Finire_Emma Reinhardt
Racconto vincitore Premio Energheia Francia 2018
Traduzione a cura di Sidonie Larato
La scrittura è fasulla, come il budino. Un piccolo budino stretto nel suo vasetto che non chiede altro che schiacciarsi morbidamente sul piatto moderatamente pulito della mensa, lasciando gocciolare il suo succo brunastro dal finto aspetto di caramello. Ancora tutto tremante, lascia scappare esalazioni di vaniglia OGM che, si suppone, avrebbero dovuto far impazzire le papille dei bambini…

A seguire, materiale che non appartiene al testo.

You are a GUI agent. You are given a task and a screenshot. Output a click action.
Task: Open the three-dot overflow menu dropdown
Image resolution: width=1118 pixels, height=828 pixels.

Ce l’ha fatta, quell’essere subdolo! Tutti gli si buttano addosso, ognuno a modo suo. I più civilizzati, armandosi in modo del tutto naturale del cucchiaino, prelevano con delicatezza lo scalpo di quell’OSNI (Oggetto Schifoso Non Identificato). Gli avventurieri in cerca di emozioni forti provano il trucco magico di fare scomparire il budino in un solo boccone. Si precisa per i neofiti che l’inghiottimento di budino va riservato ai professionisti, pena il soffocamento… Tutti i piccoli sembrano gradire quella mostruosità che si osa chiamare “dessert”. Gli uni dopo gli altri, i budini spariscono e i bambini scompaiono. Sui tavoli giacciono ormai i vasetti di plastica insanguinati, i cucchiaini e i piatti sporchi di caramello…

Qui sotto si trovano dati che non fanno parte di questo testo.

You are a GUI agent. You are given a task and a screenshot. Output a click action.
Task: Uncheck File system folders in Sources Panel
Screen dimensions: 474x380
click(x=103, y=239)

Resta solo una povera piccola anima smarrita dallo sguardo ebete, seduta nel bel mezzo di questa scena del crimine. È seduta, da brava, su quella sedia che molto probabilmente strapperà con le sue schegge affilate i suoi collant rosa cipria nel momento in cui si alzerà. La mano sinistra afferra un grande bicchiere d’acqua mentre la mano destra tiene un piccolo cucchiaio di plastica. Davanti a lei, quell’ammasso giallognolo trasudante, quel flan repellente che le ispira solo disgusto. Quello sta lì, orgogliosamente rifulgente, aspettando con ansia di raggiungere i suoi compagni nell’al di là, nell’altra vita, là dove i budini hanno le ali.
Nonostante stia aperto da circa due ore, è ancora intatto. La bimba sa perfettamente quello che deve fare. Ingoiarlo, in qualunque maniera, al costo di rimanere rinchiusa là dentro per il resto della giornata, fino a quando il budino sarà sparito dal piatto.
Improvvisamente, qualcuno irrompe nella stanza. È la maestra, Madame Marquet. Si mette a parlare a vanvera, suoni, parole che compongono molto probabilmente delle frasi alle quali tuttavia la piccola non presta la minima attenzione. È ipnotizzata dalla possente corporatura della sua maestra e non può fare a meno di fissare di suo gozzo tremante al ritmo delle urla. Una volta scaricato ciò che, con ogni probabilità equivale ad un ammonimento, la grossa signora gira i tacchi e sbatte la porta. La piccola non ha ascoltato niente eppure ha capito tutto. Sempre la stessa storia. I giorni del budino, è sempre la stessa storia: “BISOGNA FINIRE!”. Ma sa che non sconfiggerà il suo avversario, ci ha già provato varie volte, invano. Era riuscita con l’aiuto del bicchiere d’acqua, ad ingoiare qualche boccone di budino, mobilitando tutte le sue forze per contenere la nausea che l’invadeva non appena avvicinava il cucchiaio alla bocca. Mai e poi mai era riuscita a finirne uno. Come questo racconto che non finirà mai, tutto questo perché al solo pensiero di iniziare, è già disgustata.
Signor Coralli, mi scusi, ma il budino non mi è mai piaciuto.